Dogecoin continues to lose ground due to a sharp decline in network activity and changes in holder structure, raising new questions about its long-term stability.
Decline in Network Activity
According to the latest data, Dogecoin's network activity has significantly declined over the past year. The volume of unspent transaction outputs (UTXO), a key metric of user activity, has fallen by 89% since late 2023. Active addresses have plummeted to 130,282 in February 2025, compared to 2.66 million in November 2024, representing a 95% drop. This indicates lower user engagement and a reduced number of transactions, raising questions about long-term demand.

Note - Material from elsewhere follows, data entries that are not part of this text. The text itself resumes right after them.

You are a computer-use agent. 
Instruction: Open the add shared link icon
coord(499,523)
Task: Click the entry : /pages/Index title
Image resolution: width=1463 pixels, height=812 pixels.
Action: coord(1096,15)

Change in Holder Structure
Amid declining confidence in Dogecoin, the types of investors holding the cryptocurrency have changed. Long-term holders are down by 2.67%, while mid-term holders have decreased by 11.81%. This trend suggests that investors who previously held their positions for longer are now exiting the market, possibly due to concerns over price instability and confidence in ongoing growth.
Market Impact
A sharp 107.45% increase in short-term trading reflects traders' desire for immediate profits. Consequently, Dogecoin's price has begun to fluctuate wildly, reflecting market instability. This can complicate efforts to return Dogecoin to an upward trajectory, as its well-being depends on stability and long-term investor confidence.
Changes in Dogecoin's network activity and holder structure cast doubts on its future development and stability in the market. Debates among analysts revolve around the cryptocurrency's possible adaptation to new conditions, where renewed network activity will be key.